Best Practice: requestor pays

cholmes commented 3 years ago

As suggested on gitter by @matthewhanson - it'd be good to have a best practice on URL's that are 'requestor pays'. We should capture these thoughts and put them in best practices.

'For requester pays URLs I’ve been using the s3 URL, e.g., s3://syncarto-data-rp/stac/naip/catalog.json Since the http URL is useless on it’s own unless you sign it, so just working with the s3 URLs directly (with AWS CLI or boto3) I think is easier. Plus you can use PySTAC to support s3 reads/writes. If public, then I use the actual http URL. This might be a good thing to add to best practice'

'Even better might be to keep the STAC metadata in a different, and completely public, bucket that isn’t requester pays. Normally I like the data alongside the STAC Items, but I think it’s better if it’s public. That way you can use tools like STAC browser, PySTAC, without authentication for just the metadata.'

m-mohr commented 3 years ago

Ist this just for S3? Would a person buying data at Planet also be "requester pays"? Or how exactly is that defined outside of S3?

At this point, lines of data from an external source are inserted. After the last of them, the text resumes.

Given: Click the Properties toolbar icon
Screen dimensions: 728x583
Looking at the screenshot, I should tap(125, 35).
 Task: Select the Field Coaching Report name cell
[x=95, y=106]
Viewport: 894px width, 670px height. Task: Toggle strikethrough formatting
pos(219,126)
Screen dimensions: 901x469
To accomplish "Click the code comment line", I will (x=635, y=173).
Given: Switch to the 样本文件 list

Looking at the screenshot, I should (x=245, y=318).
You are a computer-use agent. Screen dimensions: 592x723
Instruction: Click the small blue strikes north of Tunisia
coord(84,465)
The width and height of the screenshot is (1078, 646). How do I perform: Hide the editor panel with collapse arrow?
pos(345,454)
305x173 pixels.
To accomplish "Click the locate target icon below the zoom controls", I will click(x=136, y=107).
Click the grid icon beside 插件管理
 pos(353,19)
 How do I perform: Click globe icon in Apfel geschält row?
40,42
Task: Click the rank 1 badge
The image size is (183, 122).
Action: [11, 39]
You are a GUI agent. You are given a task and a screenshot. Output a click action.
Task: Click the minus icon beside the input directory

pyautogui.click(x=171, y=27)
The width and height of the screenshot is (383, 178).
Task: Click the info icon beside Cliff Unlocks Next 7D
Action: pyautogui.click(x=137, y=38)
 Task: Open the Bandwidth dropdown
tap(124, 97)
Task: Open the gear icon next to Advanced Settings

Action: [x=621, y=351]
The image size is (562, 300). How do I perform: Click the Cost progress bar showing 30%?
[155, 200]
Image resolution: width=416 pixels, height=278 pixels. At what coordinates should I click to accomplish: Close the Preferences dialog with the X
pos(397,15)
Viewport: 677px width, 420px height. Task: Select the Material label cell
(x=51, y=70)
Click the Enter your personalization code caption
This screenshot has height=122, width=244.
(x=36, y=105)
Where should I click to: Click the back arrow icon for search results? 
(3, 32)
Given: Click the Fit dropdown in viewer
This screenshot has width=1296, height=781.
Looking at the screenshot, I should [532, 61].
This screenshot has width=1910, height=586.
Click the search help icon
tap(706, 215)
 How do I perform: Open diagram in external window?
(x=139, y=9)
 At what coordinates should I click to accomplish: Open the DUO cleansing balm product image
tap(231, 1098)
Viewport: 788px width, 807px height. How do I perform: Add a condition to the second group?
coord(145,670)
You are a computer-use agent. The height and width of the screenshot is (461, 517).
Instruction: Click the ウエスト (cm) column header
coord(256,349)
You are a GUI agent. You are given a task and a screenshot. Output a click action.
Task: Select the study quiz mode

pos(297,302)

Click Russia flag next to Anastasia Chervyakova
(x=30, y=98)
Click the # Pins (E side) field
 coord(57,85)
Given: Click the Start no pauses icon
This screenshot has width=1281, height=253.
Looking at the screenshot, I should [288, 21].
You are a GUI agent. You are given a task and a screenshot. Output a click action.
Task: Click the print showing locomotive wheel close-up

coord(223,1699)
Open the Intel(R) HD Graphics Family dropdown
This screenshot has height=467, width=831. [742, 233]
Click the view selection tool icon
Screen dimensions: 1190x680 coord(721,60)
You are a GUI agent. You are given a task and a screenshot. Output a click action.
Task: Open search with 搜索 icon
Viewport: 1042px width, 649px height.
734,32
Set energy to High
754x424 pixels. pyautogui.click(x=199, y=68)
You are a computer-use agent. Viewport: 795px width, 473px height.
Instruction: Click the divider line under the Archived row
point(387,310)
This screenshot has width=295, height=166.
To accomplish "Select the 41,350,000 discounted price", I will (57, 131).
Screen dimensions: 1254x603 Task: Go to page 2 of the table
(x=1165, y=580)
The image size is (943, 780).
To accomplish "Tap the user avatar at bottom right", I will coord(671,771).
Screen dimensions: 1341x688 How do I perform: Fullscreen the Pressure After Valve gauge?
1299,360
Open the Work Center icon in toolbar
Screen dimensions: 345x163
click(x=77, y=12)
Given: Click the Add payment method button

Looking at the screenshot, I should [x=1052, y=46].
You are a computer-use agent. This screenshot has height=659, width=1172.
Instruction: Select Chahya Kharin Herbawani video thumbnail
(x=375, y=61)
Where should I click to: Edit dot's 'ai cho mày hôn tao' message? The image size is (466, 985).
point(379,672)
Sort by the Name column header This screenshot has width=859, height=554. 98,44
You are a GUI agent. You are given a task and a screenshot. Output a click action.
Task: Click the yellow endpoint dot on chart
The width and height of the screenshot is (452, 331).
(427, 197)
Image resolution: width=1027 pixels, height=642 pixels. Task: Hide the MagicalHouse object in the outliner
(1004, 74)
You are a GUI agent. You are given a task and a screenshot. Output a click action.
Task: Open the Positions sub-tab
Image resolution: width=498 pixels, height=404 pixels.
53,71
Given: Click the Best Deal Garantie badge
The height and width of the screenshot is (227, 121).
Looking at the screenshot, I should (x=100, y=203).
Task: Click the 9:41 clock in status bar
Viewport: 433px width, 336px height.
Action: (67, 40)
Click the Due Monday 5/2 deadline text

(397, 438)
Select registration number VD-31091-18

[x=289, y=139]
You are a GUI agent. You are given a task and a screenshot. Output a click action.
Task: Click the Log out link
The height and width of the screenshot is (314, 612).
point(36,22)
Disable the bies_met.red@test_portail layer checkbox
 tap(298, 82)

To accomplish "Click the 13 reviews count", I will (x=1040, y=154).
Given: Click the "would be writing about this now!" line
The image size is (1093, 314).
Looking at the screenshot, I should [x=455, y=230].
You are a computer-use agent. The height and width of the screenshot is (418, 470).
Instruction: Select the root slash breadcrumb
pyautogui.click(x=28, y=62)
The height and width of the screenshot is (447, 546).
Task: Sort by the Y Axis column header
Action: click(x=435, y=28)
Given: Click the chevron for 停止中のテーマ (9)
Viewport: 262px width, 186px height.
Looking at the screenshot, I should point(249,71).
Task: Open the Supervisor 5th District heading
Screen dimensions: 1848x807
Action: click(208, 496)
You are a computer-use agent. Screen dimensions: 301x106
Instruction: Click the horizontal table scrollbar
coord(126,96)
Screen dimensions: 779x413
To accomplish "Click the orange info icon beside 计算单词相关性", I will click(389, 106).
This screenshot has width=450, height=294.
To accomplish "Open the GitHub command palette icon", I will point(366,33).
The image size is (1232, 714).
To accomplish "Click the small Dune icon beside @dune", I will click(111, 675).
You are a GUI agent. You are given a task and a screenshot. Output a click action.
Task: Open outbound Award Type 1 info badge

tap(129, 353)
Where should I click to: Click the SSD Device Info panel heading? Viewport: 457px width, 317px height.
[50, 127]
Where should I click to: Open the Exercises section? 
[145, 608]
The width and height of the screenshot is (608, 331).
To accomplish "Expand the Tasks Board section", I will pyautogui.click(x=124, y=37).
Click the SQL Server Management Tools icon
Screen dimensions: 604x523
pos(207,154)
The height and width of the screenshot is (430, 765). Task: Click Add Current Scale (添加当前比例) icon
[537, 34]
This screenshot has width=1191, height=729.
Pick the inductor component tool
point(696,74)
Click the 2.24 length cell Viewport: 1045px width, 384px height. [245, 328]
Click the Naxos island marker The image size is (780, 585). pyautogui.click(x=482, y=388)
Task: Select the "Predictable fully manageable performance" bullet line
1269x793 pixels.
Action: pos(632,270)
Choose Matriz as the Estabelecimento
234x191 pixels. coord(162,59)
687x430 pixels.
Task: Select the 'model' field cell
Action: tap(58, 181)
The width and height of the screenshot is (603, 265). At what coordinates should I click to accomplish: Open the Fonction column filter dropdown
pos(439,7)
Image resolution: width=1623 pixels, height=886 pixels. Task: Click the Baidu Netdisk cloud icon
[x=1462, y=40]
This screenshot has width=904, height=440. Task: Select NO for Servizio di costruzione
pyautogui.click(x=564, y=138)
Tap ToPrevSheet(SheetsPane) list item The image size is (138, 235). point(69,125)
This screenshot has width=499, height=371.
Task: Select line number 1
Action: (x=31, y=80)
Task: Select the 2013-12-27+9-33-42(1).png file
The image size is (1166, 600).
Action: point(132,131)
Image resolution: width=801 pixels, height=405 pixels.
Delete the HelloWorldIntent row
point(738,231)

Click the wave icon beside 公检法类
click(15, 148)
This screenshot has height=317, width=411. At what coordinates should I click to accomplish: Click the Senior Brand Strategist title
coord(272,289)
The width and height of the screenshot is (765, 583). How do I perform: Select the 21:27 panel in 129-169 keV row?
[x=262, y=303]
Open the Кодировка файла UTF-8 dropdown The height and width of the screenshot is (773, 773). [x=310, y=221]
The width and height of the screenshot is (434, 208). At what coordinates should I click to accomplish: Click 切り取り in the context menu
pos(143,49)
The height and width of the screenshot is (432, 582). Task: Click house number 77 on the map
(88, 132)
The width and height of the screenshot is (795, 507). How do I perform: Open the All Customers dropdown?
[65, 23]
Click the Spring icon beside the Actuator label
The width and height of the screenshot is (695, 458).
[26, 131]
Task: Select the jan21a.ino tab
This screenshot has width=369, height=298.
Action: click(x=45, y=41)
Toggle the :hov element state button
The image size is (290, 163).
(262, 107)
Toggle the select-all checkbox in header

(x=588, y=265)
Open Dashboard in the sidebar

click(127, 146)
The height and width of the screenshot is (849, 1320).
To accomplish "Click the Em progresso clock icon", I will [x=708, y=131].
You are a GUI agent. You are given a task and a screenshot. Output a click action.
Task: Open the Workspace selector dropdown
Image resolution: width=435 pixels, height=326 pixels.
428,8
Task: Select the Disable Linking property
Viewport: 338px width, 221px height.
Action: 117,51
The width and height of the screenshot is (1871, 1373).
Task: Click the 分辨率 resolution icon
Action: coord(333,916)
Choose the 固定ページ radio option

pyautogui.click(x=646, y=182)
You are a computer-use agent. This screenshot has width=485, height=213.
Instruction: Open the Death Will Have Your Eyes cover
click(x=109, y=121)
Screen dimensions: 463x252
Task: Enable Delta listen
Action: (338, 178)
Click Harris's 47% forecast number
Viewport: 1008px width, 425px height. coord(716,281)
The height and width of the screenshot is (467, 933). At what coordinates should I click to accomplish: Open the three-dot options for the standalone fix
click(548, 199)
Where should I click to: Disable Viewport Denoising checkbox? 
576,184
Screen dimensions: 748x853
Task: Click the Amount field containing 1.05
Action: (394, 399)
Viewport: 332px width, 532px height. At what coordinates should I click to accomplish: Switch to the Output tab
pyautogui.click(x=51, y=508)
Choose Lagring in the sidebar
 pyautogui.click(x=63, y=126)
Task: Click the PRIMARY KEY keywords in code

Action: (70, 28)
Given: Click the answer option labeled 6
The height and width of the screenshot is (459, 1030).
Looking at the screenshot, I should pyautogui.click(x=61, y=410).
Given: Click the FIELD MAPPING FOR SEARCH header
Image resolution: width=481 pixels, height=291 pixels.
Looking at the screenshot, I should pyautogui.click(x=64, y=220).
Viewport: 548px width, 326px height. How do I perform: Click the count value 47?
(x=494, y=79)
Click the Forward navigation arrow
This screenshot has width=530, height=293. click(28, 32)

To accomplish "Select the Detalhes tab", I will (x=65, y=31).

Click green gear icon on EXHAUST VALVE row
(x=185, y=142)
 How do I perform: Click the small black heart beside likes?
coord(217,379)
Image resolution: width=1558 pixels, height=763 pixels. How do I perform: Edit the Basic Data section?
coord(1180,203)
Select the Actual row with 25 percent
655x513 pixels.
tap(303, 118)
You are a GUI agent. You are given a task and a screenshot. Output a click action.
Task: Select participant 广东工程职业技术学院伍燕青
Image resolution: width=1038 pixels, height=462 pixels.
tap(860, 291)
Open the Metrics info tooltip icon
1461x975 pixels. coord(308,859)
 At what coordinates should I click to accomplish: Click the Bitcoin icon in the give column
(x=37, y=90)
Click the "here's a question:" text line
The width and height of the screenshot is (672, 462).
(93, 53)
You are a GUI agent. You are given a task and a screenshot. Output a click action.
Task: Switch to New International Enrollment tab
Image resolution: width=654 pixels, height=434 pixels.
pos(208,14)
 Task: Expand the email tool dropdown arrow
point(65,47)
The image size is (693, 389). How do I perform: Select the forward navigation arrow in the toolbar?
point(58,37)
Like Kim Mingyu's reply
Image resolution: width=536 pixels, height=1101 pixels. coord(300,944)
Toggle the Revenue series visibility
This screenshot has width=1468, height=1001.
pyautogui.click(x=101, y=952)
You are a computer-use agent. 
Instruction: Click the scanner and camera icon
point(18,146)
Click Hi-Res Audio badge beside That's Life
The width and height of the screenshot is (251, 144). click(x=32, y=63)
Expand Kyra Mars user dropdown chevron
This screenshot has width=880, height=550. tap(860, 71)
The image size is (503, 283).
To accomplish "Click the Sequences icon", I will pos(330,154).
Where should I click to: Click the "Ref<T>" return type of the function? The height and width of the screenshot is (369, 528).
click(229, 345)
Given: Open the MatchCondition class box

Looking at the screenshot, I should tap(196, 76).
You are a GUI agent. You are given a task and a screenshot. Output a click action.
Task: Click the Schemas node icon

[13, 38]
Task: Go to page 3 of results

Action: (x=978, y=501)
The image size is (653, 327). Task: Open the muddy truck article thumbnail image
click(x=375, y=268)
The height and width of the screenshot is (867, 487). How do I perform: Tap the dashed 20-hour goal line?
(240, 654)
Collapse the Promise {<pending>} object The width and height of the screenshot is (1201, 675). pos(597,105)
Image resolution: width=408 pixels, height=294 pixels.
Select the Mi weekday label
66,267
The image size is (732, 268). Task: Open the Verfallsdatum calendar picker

davidraleigh commented 3 years ago

This is a field I have on the grpc STAC version of assets: https://geo-grpc.github.io/api/#epl.protobuf.v1.Asset

It's also used in google cloud: https://cloud.google.com/storage/docs/requester-pays

And I imagine it also exists in Azure

jflasher commented 3 years ago

I think it'd definitely be good to have requester pays called out in the metadata as it presents a technical and financial difference in how you access the data. I have tried to create the signatures myself for use with straight HTTP requests, but always fall back on the available SDKs. Also, at least for AWS, there are two costs incurred with requester pays, the egress and a per-request fee. The per-request fee is generally very small compared to egress cost, but this is not always the case (specifically in cases of listing the bucket contents) and likely should be mentioned for completeness.

philvarner commented 3 years ago

S3 and Google have RP, Azure apparently does not.

Overall, I think these concepts are cross-provider (e.g., not only S3) and useful enough to warrant an extension.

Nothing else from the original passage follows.